Islote de Tierra
Inmigrantes en la pequeña isla de Tierra, en septiembre de 2012. EFE

Enmanuelle y Denis, ciudadanos cameruneses, han denunciado a España ante el Tribunal Europeo de Derechos Humanos, sito en Estrasburgo (Francia), como avanzó este jueves la Cadena Ser.  Ellos fueron dos de los 73 inmigrantes que fueron expulsados de Isla de Tierra, un islote español a unos 30 metros de la costa magrebí, y entregados a Marruecos el 4 septiembre de 2012.

Los dos denunciantes, representados por abogados del Comité Español de Ayuda al Refugiado (CEAR) y la Asociación Pro Derechos Humanos de Andalucía, han presentado este jueves su demanda en Estrasburgo. Apoyada por las organizaciones españolas de Migreurop (ACSUR, Andalucía Acoge, APDHA, CEAR, Elín, Mugak y SOS Racismo; quienes investigaron el asunto y localizaron a los dos inmigrantes), en colaboración con la Asociación Marroquí de Derechos Humanos (AMDH), el escrito denuncia que España vulneró tanto el Convenio Europeo de Derechos Humanos (CEDH), como la propia Ley de Extranjería, durante la expulsión colectiva de Isla de Tierra.

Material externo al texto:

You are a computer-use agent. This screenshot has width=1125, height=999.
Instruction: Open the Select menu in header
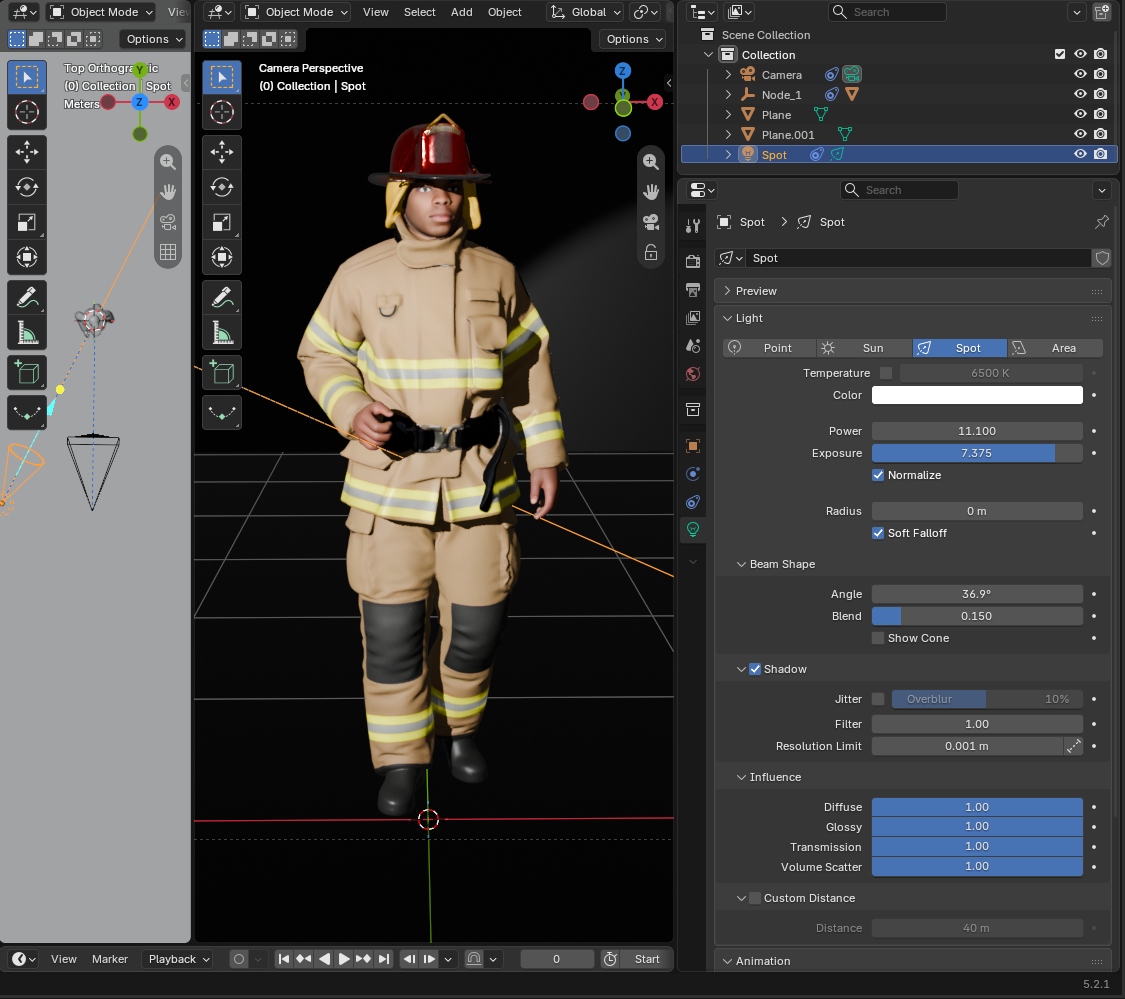tap(420, 12)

España no estudió cada caso individualmente y no identifció perfiles vulnerables, que no pueden ser expulsadasEspaña, según la denuncia, habría violado los derechos de los inmigrantes al no activar el protocolo establecido en la Ley de Extranjería, que obliga a identificar a las personas y a estudiar, caso a caso, si cumple las condiciones para entrar en el país. Con ello, se evitó la identificación de posibles perfiles vulnerables, que no pueden ser expulsados por cuestión humanitaria, por ser refugiados o víctimas de trata; o que solicitaran asilo. Igualmente, no se les informó de sus derechos y se les ofreció la posibilidad de tener un abogado, un intérprete y tutela judicial efectiva.

Esta expulsión colectiva vulneró el principio internacional de no devolución a países donde se puedan sufrir torturas o malos tratos. Los inmigrantes de Isla de Tierra fueron enviados a Marruecos, "país denunciado constantemente por ONGs y organizaciones internacionales de violar los derechos de los inmigrantes subsaharianos". En este caso concreto, Denis fue víctima de una "brutal paliza" por parte de agentes de la Gendarmería marroquí,cuando se negó a subir a un autobús con destino al desierto argelino, donde fue "abandonado a su suerte", según el comunicado emitido por las ONG que apoyan la demanda.

En resumen, además de violar el mecanismo de la Ley de Extranjería, la actuación de las autoridades españoles habría vulnerado el artículo 3 del Convenio Europeo de Derechos Humanos (CEDH) que recoge la prohibición de la tortura y de las penas o tratos inhumanos o degradantes (al expulsar a países proclives a estas prácticas); el artículo 4 del Protocolo nº4 al CEDH que contempla la prohibición de las expulsiones colectivas de extranjeros y el artículo 13, que contempla el derecho a un recurso judicial efectivo.

Este convenio fue aprobado en 1950 y entró en vigor hace sesenta años, en 1953. Está respaldado por casi todos los países de Europa, entre ellos España, más Rusia y Turquía.

En su momento, el Gobierno calificó la expulsión de "éxito""Somos bastante optimistas con la demanda", explica Rubio, "ya que el Tribunal Europeo de Derechos Humanos ya dictó sentencia en el caso Hirsi Jamaa y otros contra Italia". Esta resolución, de febrero de 2012, dió la razón a los demandantes que denunciaron una expulsión colectiva realizada por Italia en 2009, cuando devolvió un barco de inmigrantes a aguas libias, de donde había partido. El Tribunal dictaminó que Italia había incumplido el CEDH y su propia legislación, al realizar una expulsión colectiva y poner en peligro a los inmigrantes, al propiciar su devolución a países donde podrían sufrir malos tratos.

El tribunal decidirá, en un plazo de entre tres meses y a un año, si admite la demanda. En cuanto esto pase, las ONG ya ha anunciado que se presentarán como demandantes en la causa.

Hay que recordar que el Gobierno calificó en su momento este dispositivo de "éxito". Las ONG que han investigado el caso contactaron en su momento con la Delegación del Gobierno en Melilla, que "no hizo caso" de sus recomendaciones. Igualmente consultaron está actuación al Defensor del Pueblo que, tiempo después, emitió una resolución en la que admitía que "no se habían seguido los procedimientos, pero que entendía las circunstancias espacio-temporales". "Fue una respuesta tibia que no compartimos, la ley es la ley", explica José Antonio Rubio, coordinador de Incidencia y Participación Social en CEAR.